→ DIRECTIONS:
A. Check each statement against the Invest 95L excerpt. For each, answer yes or no and quote the deciding words. (i) The disturbance is moving westward at 10 to 15 mph. (ii) Wind shear over the Caribbean is forecast to increase later in the week. (iii) NHC gives the disturbance a 30% chance of becoming a tropical depression by Thursday.
B. Answer these from the Invest 95L excerpt:
(i) Which satellite carried the MODIS instrument that imaged Hurricane Igor?
(ii) What sustained wind speed did the wave bring to Barbados?
(iii) Radar from which place shows the disturbance's thunderstorm activity?
C. List every geographic place named in the Invest 95L excerpt.

→ SOURCE EXCERPT:
+ + + +

Figure 1. Hurricane Igor as seen by the MODIS instrument on NASA's Terra satellite at 11:15 am EDT Monday September 20, 2010. Image credit: NASA.

Potentially dangerous Caribbean disturbance 95L forms
A tropical wave (Invest 95L) moving westward at 10 - 15 mph though the Lesser Antilles Islands is bringing gusty winds and heavy rain to the islands this morning, and has the potential to develop into a dangerous Caribbean tropical storm or hurricane late this week. The wave brought sustained winds of 30 mph to Barbados this morning, and heavy rain squalls will continue over the Lesser Antilles today. Radar from Curacao and satellite loops show that 95L's thunderstorm activity is disorganized, though increasing in areal coverage and intensity. Wind shear over the Caribbean is very low, less than 5 knots, and is forecast to remain low for the rest of the week. Water temperatures and oceanic heat content in the Caribbean are at their highest levels in recorded history, so there is plenty of fuel for development. NHC is giving the disturbance a 20% chance of developing into a tropical depression by Thursday. I'd put the odds higher, at 30%.

+ + + +

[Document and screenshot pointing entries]
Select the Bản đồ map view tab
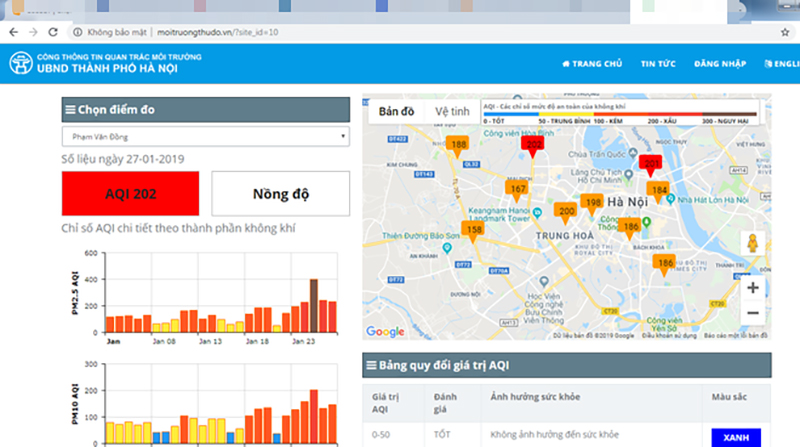 pyautogui.click(x=396, y=110)
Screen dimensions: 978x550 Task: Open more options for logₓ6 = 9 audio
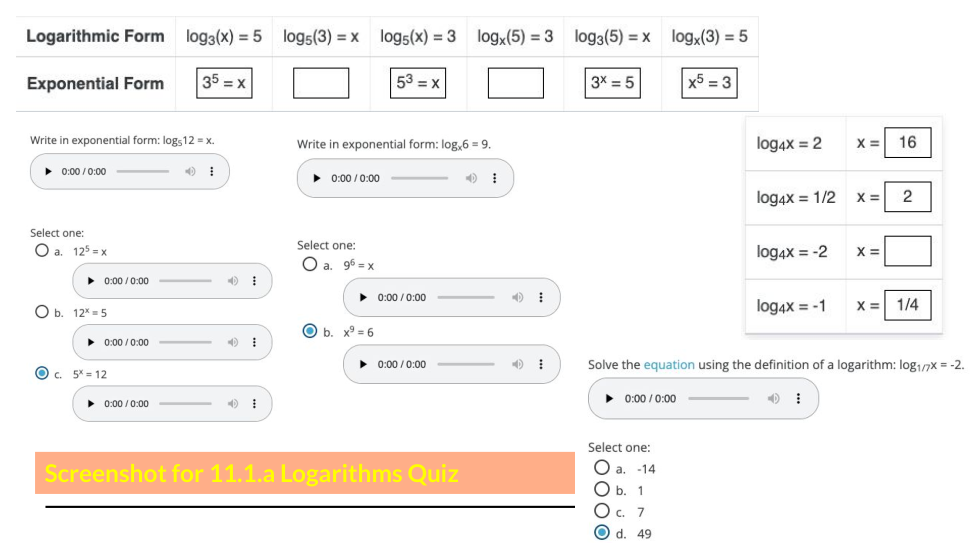(x=495, y=178)
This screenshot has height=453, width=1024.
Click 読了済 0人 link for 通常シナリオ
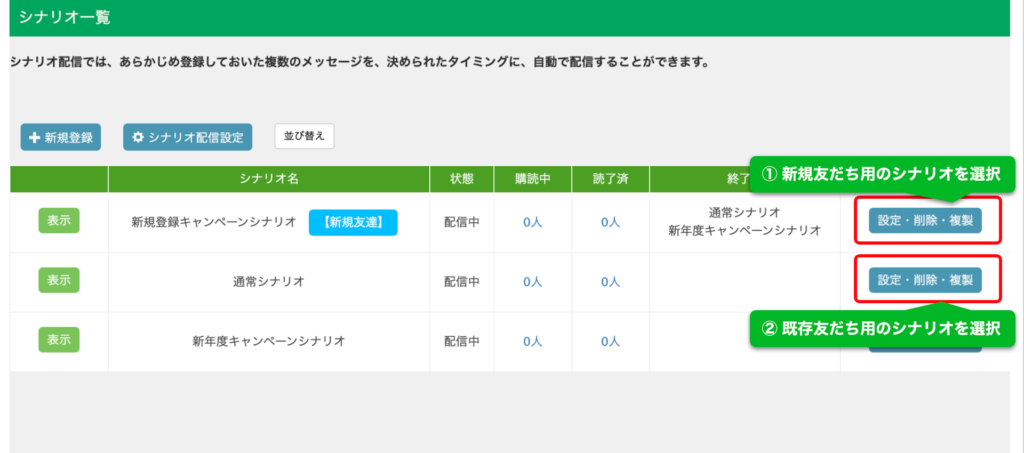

+ + + +

→ OUTPUTS FOR THE TASKS:
A.
(i) Yes: "moving westward at 10 - 15 mph"
(ii) No: "is forecast to remain low for the rest of the week"
(iii) No: "NHC is giving the disturbance a 20% chance of developing into a tropical depression by Thursday"

B.
(i) Terra
(ii) 30 mph
(iii) Curacao

C. Caribbean, Lesser Antilles Islands, Barbados, Curacao